I was in my late twenties.

Don’t ask me how I ended up homeless for a brief period in my life. The story takes too long in the telling.

For two weeks, I lived here in the ancestral house, alleged by all its neighbors to be haunted by ghosts, many ghosts; but principally, one, Jangkin, who is reputed to be a large shadow.

Jangkin is quite playful at times.

I do not know whether to believe in ghosts or not. But if I do, I find the ghosts who reside here quite benign, even friendly. And If I have ever been afraid of them, it was never for their potential to do harm.

I think the locals have misunderstood these ghosts completely. Which was how I ended up sleeping here alone for two weeks the first time around many years ago. My lone household help, Abdon, slept here only one night.

He abandoned me the next morning without giving me even the small benefit of an explanation. I never saw him again. Or it could be that the locals need a narrative to prevent them from comfortably entering this house without the benefit of company.

Only the insane come here to sleep. That seems a dictum of the local culture. And I had been warned. There was an insane woman who sometimes sleeps in the balcony.

The house’ caretakers suggested to close access to the balcony with a bamboo fence. But it has yet to be made. Indeed, earlier that night, I had smelled something outside in the balcony but whatever it was, it quickly went away.

I checked this by looking into the balcony to see if she was there. She wasn’t.

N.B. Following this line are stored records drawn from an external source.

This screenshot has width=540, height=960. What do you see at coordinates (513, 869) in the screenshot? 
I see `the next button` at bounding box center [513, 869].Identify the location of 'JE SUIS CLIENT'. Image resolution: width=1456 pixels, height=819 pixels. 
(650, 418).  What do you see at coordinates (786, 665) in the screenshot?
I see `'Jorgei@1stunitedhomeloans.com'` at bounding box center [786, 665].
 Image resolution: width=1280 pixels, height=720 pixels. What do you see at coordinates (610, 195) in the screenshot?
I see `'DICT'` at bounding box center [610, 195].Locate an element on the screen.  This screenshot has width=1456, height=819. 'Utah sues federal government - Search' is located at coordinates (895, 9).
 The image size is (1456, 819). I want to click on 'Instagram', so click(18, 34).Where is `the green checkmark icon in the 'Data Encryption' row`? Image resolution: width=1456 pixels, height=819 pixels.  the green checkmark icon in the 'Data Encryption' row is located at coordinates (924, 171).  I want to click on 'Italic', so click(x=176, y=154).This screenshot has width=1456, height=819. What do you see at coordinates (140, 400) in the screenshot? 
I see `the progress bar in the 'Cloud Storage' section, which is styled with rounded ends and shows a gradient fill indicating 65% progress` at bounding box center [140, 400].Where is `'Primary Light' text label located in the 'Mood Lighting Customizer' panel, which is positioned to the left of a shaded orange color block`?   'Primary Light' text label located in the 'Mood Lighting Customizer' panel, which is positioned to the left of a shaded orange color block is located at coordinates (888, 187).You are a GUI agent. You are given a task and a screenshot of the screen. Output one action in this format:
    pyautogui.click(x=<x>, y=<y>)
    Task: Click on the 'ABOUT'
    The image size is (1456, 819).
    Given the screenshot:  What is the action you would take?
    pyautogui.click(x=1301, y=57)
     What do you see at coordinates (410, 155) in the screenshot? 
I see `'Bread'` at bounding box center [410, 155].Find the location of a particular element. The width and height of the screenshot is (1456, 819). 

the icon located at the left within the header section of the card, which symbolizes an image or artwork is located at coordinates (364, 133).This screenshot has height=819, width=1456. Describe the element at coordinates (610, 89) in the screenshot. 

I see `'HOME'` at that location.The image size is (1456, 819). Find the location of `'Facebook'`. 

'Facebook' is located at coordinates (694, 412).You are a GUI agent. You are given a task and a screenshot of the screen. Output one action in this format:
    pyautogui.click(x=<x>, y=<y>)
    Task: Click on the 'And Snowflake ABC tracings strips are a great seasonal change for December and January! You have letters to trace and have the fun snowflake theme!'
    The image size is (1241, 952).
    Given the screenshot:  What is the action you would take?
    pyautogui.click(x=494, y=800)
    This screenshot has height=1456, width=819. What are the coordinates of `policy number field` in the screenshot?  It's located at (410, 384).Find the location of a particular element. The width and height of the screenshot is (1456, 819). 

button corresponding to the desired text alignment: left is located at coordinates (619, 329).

And so it wasn’t her humming. I could not help thinking it was the house itself singing to me, who was its guest for the night. Do all old houses sing this way?

I would have found this singing scary, or at least annoying.

But it wasn’t. Indeed, the song was so beautiful I found myself trying to remember the tune itself. I hope one day to play this music on my saxophone, though I do not play too well. The song is still with me.

I remember it this way: The house is next to the national highway.

The song begins with the dopler scream of midnight traffic, rubber tires on asphalt, screaming with the exhaust pipes of diesel engines only partially muffled, or motorcycles enjoying their loudness, a shouted conversation segues into silence.

The silence is tenuous, unpredictable, random. And then from the silence, a soft humming emerges, becomes louder, beautiful.

And then out of nowhere a truck from the distance approaching becoming in quick time a metallic scream. In a snap, back to silence. And then, the song begins again.